Damron told investigators that he did not know the plane had taken off from the wrong runway until a union official, who had reviewed radar data, told him.
Damron "couldn't believe it," he said.
He said he cleared the jet for takeoff and turned around to do a traffic count. He heard the crash and turned back to see "a fireball."
When asked how he might have prevented the crash, he said he probably could have waited to perform the traffic count.
According to the report, National Transportation Safety Board investigators say it's hard to see whether a plane is on runway 26 or runway 22 from the tower cab. An airport parking garage also partially blocks the view on part of a taxiway, board members said.
Damron, however, said his view of the plane was never obstructed. He could not be reached for comment yesterday.
Just before the crash, Damron had directed two other planes to take off. He had just finished talking to a pilot when he began doing the traffic counts.
Damron was the only controller monitoring Blue Grass from midnight to 6:40 a.m. on Aug. 27, a violation of Federal Aviation Administration staffing rules.
The National Air Traffic Controllers Association, an employee union, has used the crash to bolster its argument that towers should always be staffed with at least two controllers.
But Damron said it might not have mattered. Still, he said it would help in case he got sick or had a heart attack.
"It's nice knowing you have somebody there if something was to happen," he said.
The crash has brought scrutiny to the unusual schedules that controllers work.
Damron had worked two days shifts, two evening shifts and an overnight shift that week -- a schedule that, some say, makes it difficult to establish a regular sleeping pattern.
Considering their role in ensuring safety, controllers should not work such draining schedules, said Mike Boyd, a Colorado aviation consultant who has testified to Congress about the air traffic control system.
But changing those schedules would involve hiring more controllers, Boyd said.
Putting that into context, the federal government "spares no expense to have poorly trained screeners at every airport looking for toothpaste," Boyd said. "But to have properly staffed control towers is a second or third priority.
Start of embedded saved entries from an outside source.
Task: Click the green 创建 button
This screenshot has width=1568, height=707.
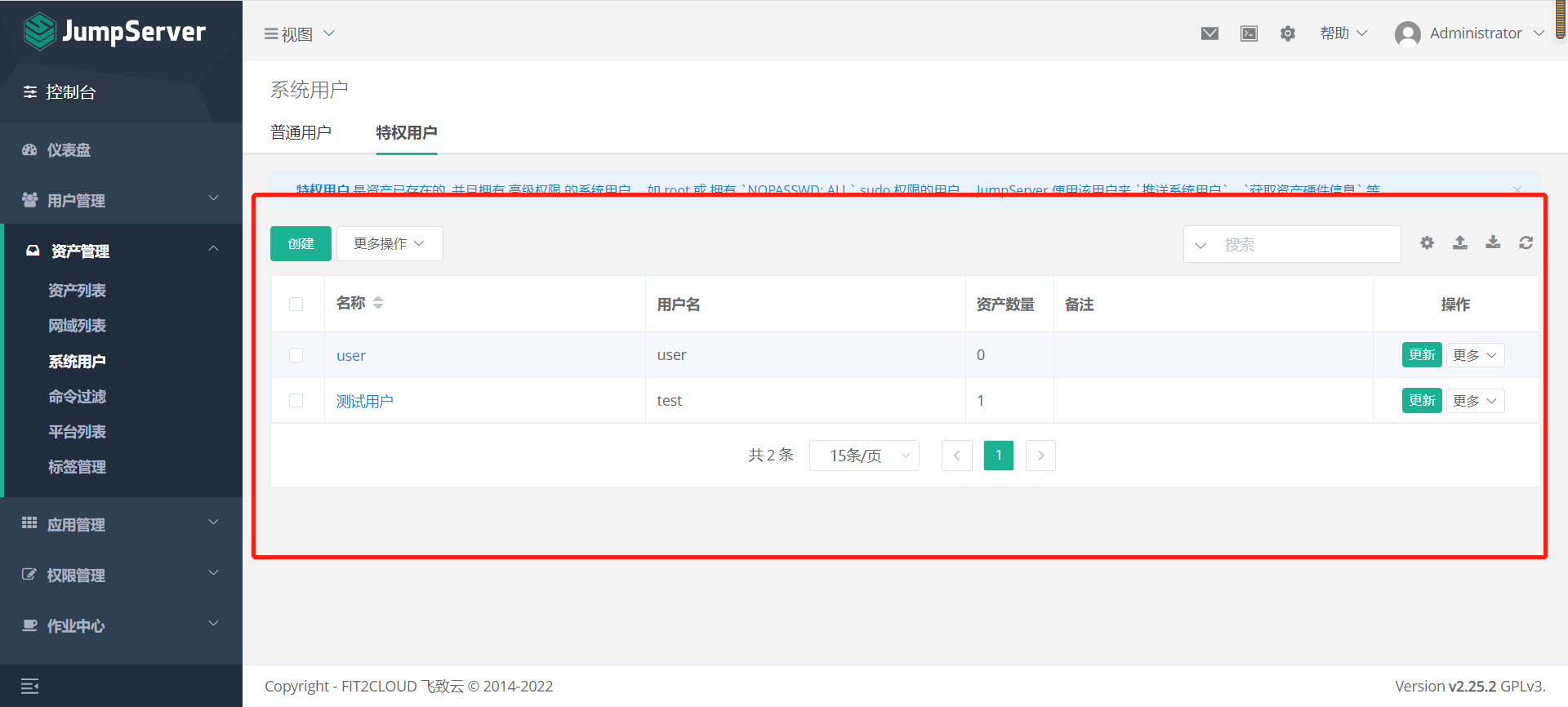Action: (x=301, y=244)
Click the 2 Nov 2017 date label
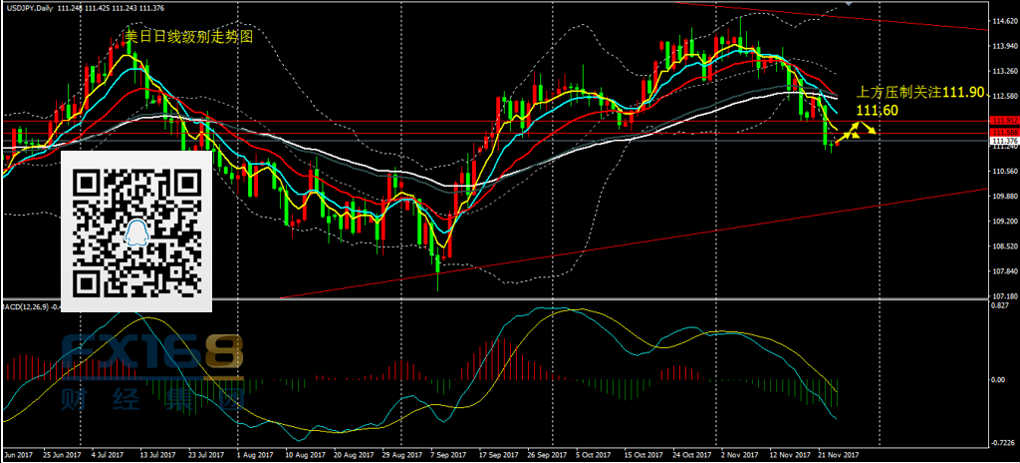Viewport: 1020px width, 463px height. tap(736, 454)
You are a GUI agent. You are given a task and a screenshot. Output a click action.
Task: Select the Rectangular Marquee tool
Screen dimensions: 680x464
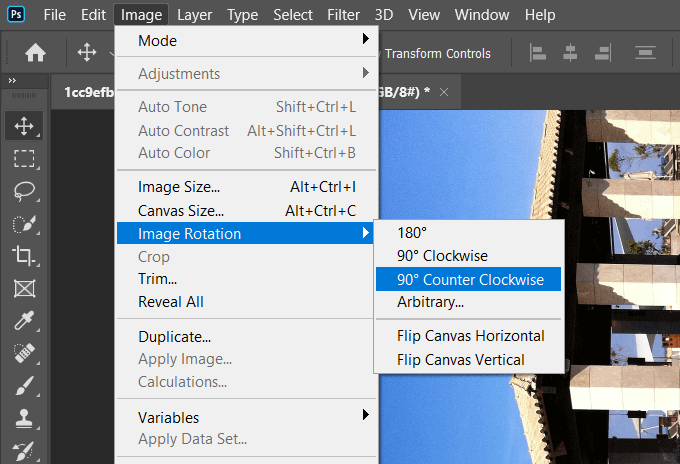(24, 158)
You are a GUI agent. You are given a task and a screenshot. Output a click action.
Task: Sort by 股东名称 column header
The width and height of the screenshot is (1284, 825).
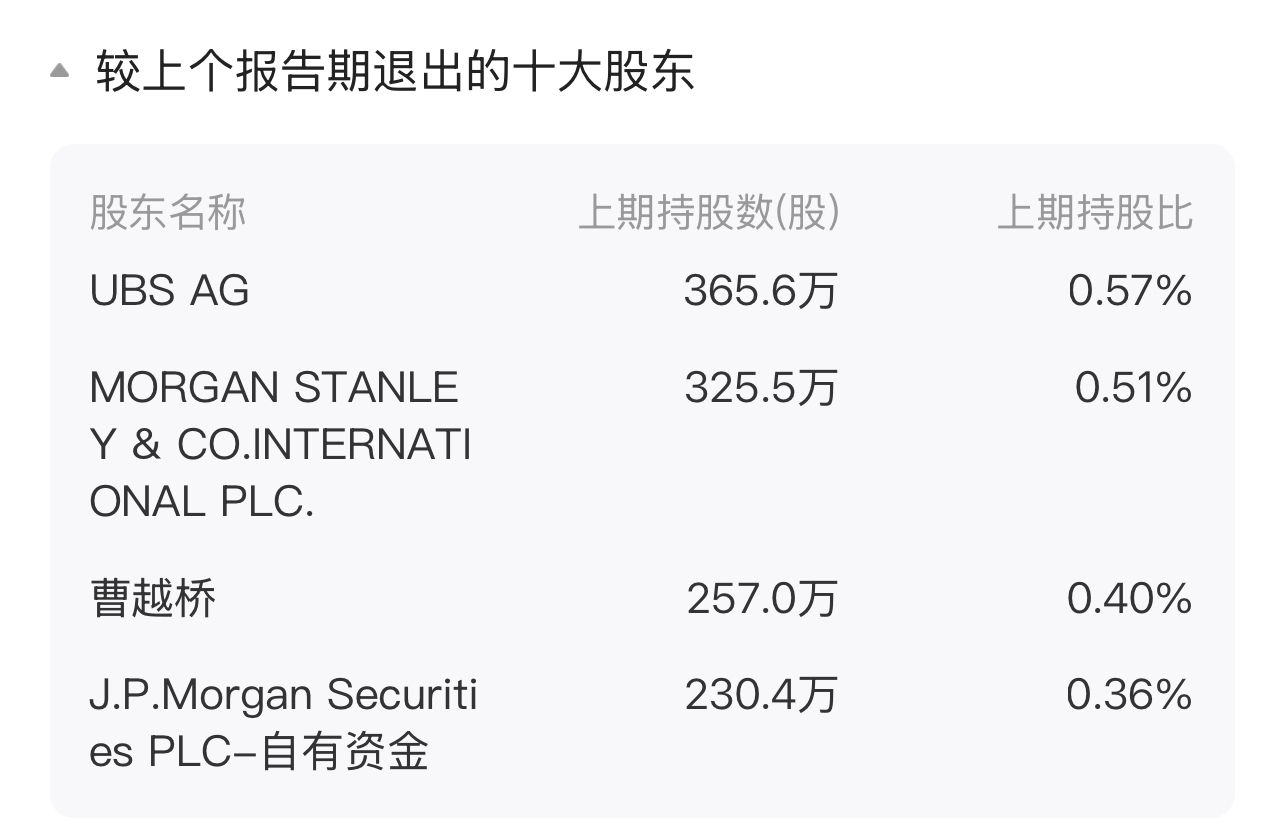[x=167, y=213]
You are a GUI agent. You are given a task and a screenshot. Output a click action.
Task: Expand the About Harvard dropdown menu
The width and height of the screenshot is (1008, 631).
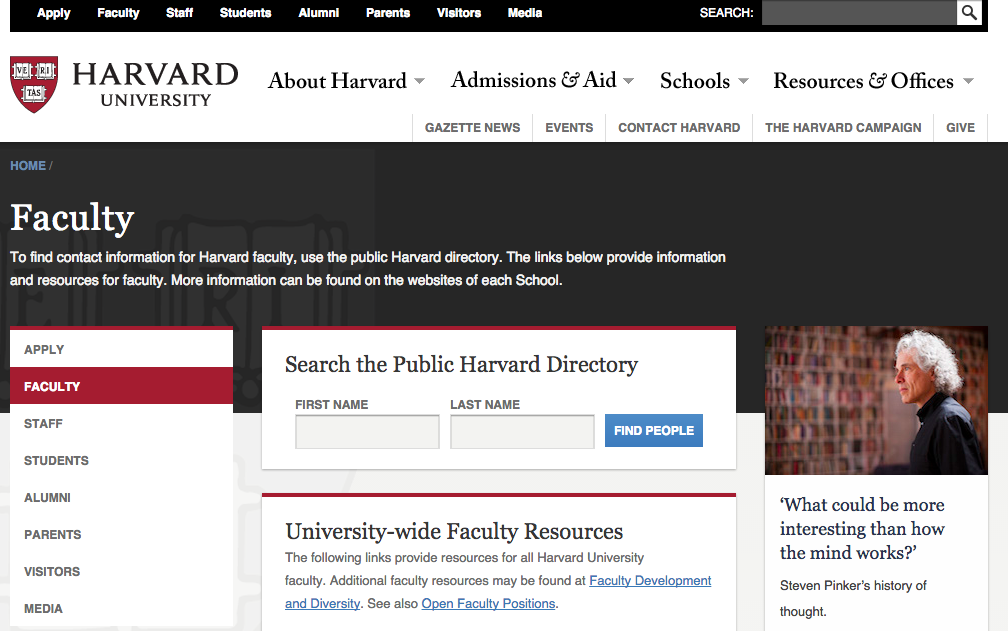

That's the only way of putting it."
But Damron said he liked the schedule because it gave him a longer weekend. He disliked the lack of sleep, but "always managed to deal with it."
The morning of the crash, "I was tired, but I felt fine. I was alert," he said.
Union officials had tried to keep the controller's identity a secret. They figured the public would eventually learn his name, but "we were hoping it wouldn't happen," said Ken Bechtold, vice president of the union's Lexington local.
"I think he has been a little worried, but I think with a little time gone by it has gotten a little better," Bechtold said.
Damron returned to work a little over a month ago, Bechtold said. Nobody talks about the crash.
Damron became interested in air traffic control while he was working in mining support.
"He liked that there was change every day in ATC; it was not the same thing all the time," according to the report. "It was a fun job. He liked working the local control position because one could see outside. He wasn't stuck in a dark room, and he could see changes in the weather."